Seventh Christmas Meditation
For a long time it has been a tradition that in the nativity scene the grotto of Bethlehem is not only illuminated by the splendour of the Child Jesus, together with Mary and Joseph, the shepherds, the wise men from the Orient bring their gifts and adore them: no, even the unreasonable creation is included! They are silent witnesses of the events in Bethlehem! In that way, the presence of the animals gets a deep meaning!
“For the whole creation is waiting with eagerness for the children of God to be revealed. It was not for its own purposes that creation had frustration imposed on it, but for the purposes of him who imposed it with the intention that the whole creation itself might be freed from its slavery to corruption and brought into the same glorious freedom as the children of God. We are well aware that the whole creation, until this time, has been groaning in labour pains.” (Rom 8,19-22)

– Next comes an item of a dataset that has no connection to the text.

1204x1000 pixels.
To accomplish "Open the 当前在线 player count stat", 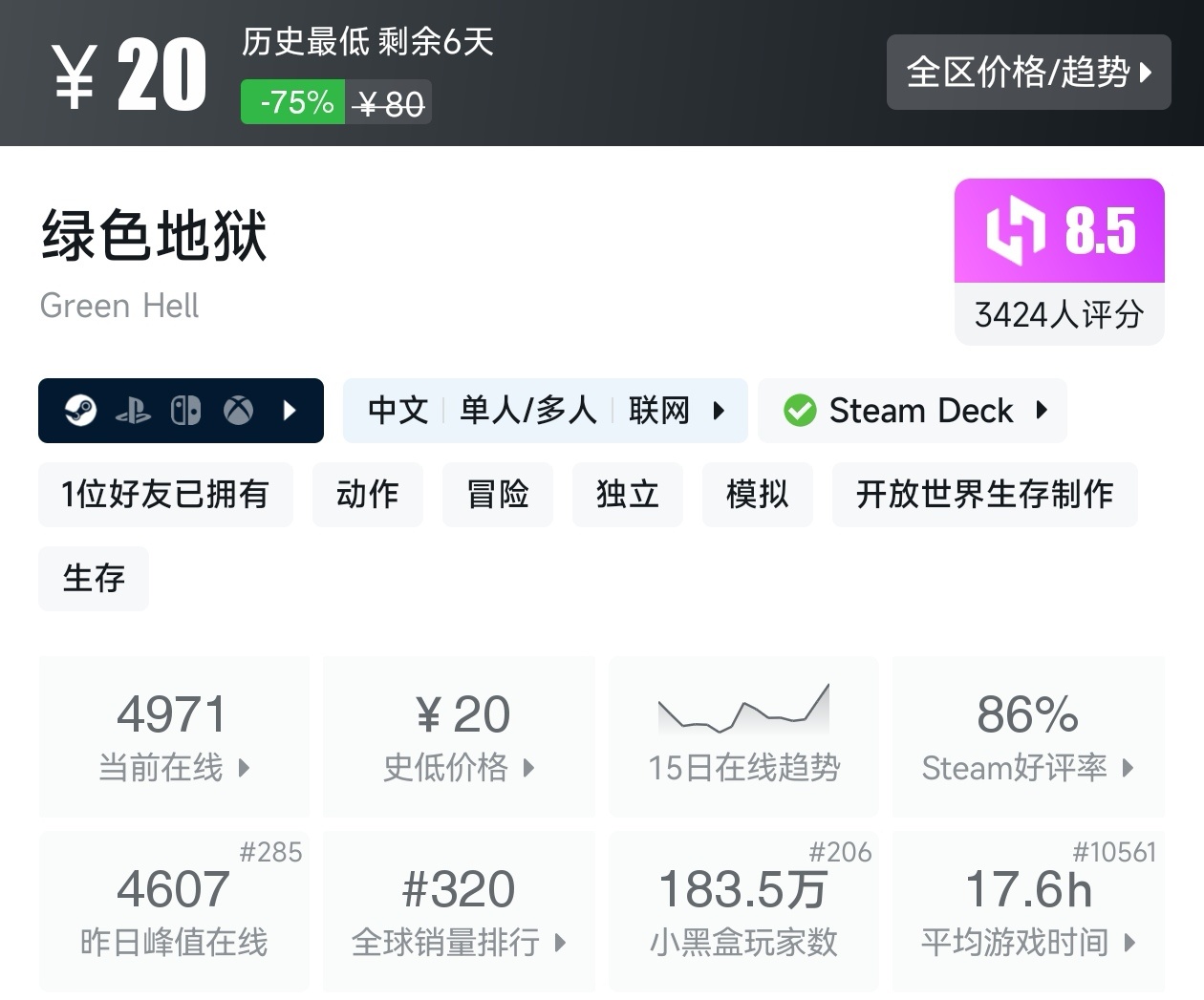I will (x=174, y=735).
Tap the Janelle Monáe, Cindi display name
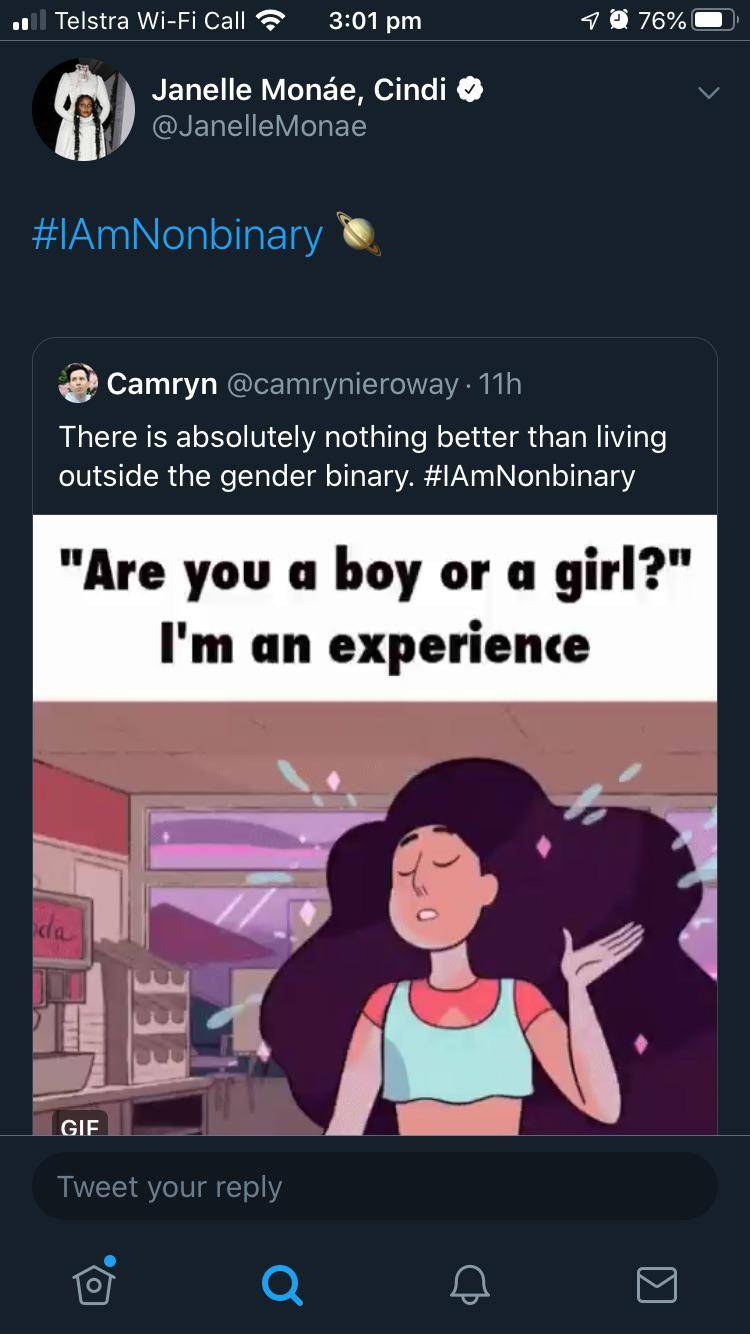The height and width of the screenshot is (1334, 750). [298, 90]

Now, at the birth of the Lord, the animals also may be with Him, and when the children of God are revealed, then their suffering also comes to an end! Now, at Christmas, when the Saviour of the world comes to make us children of God through the grace of redemption, then even the unreasonable creation will be able to take its rightful place in the future without being enslaved; it too, through its existence, sings the praise of the Lord and becomes a bridge of knowledge of God!
God said, ‘Let the waters be alive with a swarm of living creatures, and let birds wing their way above the earth across the vault of heaven.’ And so it was. God created great sea-monsters and all the creatures that glide and teem in the waters in their own species, and winged birds in their own species. God saw that it was good. God blessed them, saying, ‘Be fruitful, multiply, and fill the waters of the seas; and let the birds multiply on land.’ Evening came and morning came: the fifth day. God said, ‘Let the earth produce every kind of living creature in its own species: cattle, creeping things and wild animals of all kinds.’ And so it was. God made wild animals in their own species, and cattle in theirs, and every creature that crawls along the earth in its own species. God saw that it was good. (Gen. 1,20-25).
The original goodness of creation, which was affected by the fall, is waiting for us as redeemed people to deal with it in the wisdom of God. The deeper meaning of a Christian-influenced ecology opens up here. It is not only about the fact that man in his irrationality does not destroy his living space, but that the original goodness of God’s creation becomes visible and recognizable. The brotherhood with creation, which St. Francis left us in the Canticle of the Sun, gives us an inkling of this process!
“So for anyone who is in Christ, there is a new creation: the old order is gone and a new being is there to see.” (2 Cor 5,17).
In this new creation is included everything that the Lord has placed under the dominion of man:
God said, ‘Let us make man in our own image, in the likeness of ourselves, and let them be masters of the fish of the sea, the birds of heaven, the cattle, all the wild animals and all the creatures that creep along the ground.’ (Gen 1,26).
In this way the presence of the animals also becomes a message. The Redeemer has come, and all things shall become new through Him. All things shall be touched by Him and through Him, and shall join in the praise of God.